Specificity vs. Occupation Size

High specificity indicates few educational pathways into the occupation. Residualized specificity is not correlated with log occupation size (Pearson = -0.03, Spearman = 0.03).

Code

p <- ggplotly(dest_plt)
p$x$data <- rev(p$x$data)
p

Occupation Specificity Rankings

Code

noc_specificity |>
  select(noc, specificity, sub_regime) |>
  arrange(desc(specificity)) |>
  my_dt()

Education’s Occupation Specificity

Construction

Education’s occupation specificity is constructed symmetrically to occupation’s education specificity, conditioning on education rather than occupation.

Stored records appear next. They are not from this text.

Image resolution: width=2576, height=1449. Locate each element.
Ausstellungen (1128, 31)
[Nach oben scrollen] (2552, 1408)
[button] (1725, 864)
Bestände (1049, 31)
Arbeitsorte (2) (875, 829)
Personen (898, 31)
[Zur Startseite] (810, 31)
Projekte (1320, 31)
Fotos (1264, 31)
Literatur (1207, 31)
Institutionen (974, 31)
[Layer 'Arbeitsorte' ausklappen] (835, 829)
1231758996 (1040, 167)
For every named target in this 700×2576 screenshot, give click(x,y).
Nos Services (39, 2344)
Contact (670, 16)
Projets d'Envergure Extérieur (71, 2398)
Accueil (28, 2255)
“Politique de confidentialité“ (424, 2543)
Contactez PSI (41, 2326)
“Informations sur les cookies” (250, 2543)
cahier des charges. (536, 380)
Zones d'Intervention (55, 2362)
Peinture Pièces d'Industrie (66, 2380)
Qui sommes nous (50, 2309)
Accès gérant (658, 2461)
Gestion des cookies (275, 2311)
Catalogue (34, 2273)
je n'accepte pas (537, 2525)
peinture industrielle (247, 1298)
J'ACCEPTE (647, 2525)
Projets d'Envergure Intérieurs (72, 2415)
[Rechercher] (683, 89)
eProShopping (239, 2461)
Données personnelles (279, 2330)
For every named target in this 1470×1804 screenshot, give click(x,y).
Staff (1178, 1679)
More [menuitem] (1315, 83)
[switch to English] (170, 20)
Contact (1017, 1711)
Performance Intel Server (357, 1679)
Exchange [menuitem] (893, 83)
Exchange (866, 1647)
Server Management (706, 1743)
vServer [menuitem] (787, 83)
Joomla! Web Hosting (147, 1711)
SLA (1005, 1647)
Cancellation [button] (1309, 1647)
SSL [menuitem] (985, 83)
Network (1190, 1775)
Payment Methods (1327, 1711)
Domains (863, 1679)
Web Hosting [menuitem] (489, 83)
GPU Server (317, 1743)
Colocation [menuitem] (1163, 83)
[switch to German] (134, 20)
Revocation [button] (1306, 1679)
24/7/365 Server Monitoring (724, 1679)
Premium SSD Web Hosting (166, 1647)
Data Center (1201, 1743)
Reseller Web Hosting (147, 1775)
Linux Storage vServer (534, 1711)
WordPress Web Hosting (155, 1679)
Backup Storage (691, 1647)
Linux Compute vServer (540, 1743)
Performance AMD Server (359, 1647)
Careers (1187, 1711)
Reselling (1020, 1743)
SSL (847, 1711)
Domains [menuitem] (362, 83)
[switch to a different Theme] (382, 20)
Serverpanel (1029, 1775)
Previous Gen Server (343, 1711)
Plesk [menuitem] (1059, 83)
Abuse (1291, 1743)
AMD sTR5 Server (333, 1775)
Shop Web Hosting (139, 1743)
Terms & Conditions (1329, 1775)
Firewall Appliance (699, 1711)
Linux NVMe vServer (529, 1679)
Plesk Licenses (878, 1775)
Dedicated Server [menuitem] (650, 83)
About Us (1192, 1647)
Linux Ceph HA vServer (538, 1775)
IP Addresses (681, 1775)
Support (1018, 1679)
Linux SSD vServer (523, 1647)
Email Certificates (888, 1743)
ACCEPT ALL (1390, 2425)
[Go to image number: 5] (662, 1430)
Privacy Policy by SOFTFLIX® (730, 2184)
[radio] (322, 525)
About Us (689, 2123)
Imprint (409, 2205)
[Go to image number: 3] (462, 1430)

Step 1 — Overall Occupational Distribution. We compute the aggregate occupational distribution across all educated workers, serving as the baseline absent conditioning on field of study.

Step 2 — Distribution Within Each Education. For each (CIP × attainment) cell we compute total graduates \(T\), occupation shares \(p\), and compare to the aggregate occupational distribution \(p_0\) using KL divergence.

Step 3 — Remove Size Effect. As with occupations, small cohorts mechanically inflate divergence. We residualize \(\log(\text{KL})\) on \(\log(T)\):

Code

fit_kl <- lm(log(KL) ~ log(T), data = educ_specificity)

educ_specificity <- educ_specificity |>
  mutate(specificity = log(KL) - predict(fit_kl))

The resulting index measures how narrowly a field of study feeds into occupations, independent of cohort size. Professional and doctoral fields exhibit consistently high occupational concentration; below that threshold, specificity varies substantially within attainment levels, confirming that educational level alone does not determine pipeline concentration.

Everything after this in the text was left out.